There's one plant that is nearly synonymous with the Christmas season. And no, I'm not talking about trees.


UNIDENTIFIED PERSON #1: On the first day of Christmas, my true love gave to me a lovely poinsetta (ph) from...

SHAPIRO: The poinsetta, or poinsettia, which typically has deep red-and-green leaves, has been a go-to Christmas gift for generations.


UNIDENTIFIED PERSON #2: This holiday, surprise your loved one with beautiful poinsetta plants from...

SHAPIRO: In fact, the plant's ties to the Christmas season go way back to the 16th century.

ELENA JACKSON ALBARRAN: It has a history with, you know, Mexico's colonial roots with Spanish Catholicism.
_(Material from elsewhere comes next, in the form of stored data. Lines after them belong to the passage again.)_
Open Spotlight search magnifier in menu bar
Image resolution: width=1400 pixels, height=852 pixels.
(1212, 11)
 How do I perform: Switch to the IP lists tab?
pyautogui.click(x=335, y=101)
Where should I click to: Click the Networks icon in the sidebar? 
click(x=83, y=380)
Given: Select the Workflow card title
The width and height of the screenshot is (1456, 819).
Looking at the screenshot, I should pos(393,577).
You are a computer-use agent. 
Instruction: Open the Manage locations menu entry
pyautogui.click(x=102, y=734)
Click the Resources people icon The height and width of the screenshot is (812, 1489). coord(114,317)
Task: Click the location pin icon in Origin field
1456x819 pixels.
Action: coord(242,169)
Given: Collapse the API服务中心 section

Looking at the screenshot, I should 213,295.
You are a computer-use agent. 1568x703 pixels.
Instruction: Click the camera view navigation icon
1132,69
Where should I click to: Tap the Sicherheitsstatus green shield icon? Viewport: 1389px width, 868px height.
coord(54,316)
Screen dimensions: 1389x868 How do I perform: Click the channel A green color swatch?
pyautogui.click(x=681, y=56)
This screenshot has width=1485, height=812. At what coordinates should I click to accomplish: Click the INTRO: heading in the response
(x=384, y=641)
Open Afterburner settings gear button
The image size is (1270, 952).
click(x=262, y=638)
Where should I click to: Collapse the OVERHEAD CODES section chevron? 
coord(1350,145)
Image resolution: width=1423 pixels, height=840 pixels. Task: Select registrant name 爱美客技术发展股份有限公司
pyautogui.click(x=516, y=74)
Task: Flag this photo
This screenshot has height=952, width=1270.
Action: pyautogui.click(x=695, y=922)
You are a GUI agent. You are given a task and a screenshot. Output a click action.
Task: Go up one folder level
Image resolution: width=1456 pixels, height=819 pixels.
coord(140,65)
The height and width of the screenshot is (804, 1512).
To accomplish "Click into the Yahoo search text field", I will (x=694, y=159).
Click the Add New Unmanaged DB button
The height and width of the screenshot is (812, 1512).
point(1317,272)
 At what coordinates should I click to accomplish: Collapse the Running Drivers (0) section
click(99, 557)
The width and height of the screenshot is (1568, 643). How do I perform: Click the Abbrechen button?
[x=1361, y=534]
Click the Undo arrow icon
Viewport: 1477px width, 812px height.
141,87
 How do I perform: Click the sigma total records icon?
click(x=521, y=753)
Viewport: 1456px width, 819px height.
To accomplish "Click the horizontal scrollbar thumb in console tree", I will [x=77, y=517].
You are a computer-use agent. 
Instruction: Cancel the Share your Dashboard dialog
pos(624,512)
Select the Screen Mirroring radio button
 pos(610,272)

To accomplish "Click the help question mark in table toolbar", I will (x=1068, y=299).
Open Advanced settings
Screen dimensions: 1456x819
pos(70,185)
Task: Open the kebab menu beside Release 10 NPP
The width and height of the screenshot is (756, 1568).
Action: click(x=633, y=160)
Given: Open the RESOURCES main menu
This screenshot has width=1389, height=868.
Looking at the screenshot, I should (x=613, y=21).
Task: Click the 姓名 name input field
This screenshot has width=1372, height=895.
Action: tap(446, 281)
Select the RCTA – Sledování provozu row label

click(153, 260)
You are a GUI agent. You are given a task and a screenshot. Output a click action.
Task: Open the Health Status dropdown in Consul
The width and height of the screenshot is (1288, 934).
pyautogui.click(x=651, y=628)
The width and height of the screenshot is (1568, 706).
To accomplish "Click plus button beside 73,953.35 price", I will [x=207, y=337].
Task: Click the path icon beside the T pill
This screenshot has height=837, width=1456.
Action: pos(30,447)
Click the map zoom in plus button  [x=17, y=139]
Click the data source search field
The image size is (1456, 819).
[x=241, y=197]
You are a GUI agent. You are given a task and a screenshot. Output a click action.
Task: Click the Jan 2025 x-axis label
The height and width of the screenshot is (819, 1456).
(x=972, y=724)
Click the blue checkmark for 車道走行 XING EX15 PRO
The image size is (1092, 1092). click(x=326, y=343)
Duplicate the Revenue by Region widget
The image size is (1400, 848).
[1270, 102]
SHAPIRO: Elena Jackson Albarran is a professor of Latin American history at Miami University in Ohio.

ALBARRAN: The Spanish name for it is noche buena, which means Christmas Eve.

SHAPIRO: And the plant inherited another name when it was sent north in 1828 by the first U.S. ambassador to Mexico, Joel Roberts Poinsett.

ALBARRAN: And his experience in Mexico and his perception of the Mexican people wasn't all that kind.

SHAPIRO: Albarran says Poinsett established a tense and combative diplomatic tone with the newly independent Mexico.

ALBARRAN: He went on to have a longer history of unsavory political decisions, slave ownership, among other things. And so it is worth kind of questioning where we inherit this name for this plant that we kind of hold as a seasonal icon.

SHAPIRO: There's a growing push to drop both the name poinsetta or poinsettia and its Spanish predecessor, noche buena, and go back to the plant's native roots.

ALBARRAN: The Nahuatl name is cuetlaxochitl.

SHAPIRO: Which means plant that withers, which they tend to do if you are prone to overwatering. And Albarran has noticed a growing interest in the plant's history.

ALBARRAN: So you'll see TikToks and, like, Facebook video reels and Instagram posts...


UNIDENTIFIED PERSON #3: The untold history of poinsettias.

UNIDENTIFIED PERSON #4: Long before they were called poinsettias, they were called cuetlaxochitl.

ALBARRAN: ...Young people encouraging people to learn about the Nahuatl native roots of this plant that globally has become sort of the symbol of Christmas.

SHAPIRO: So just as a rose by any other name would smell as sweet, a poinsettia by its native name looks just as vibrant.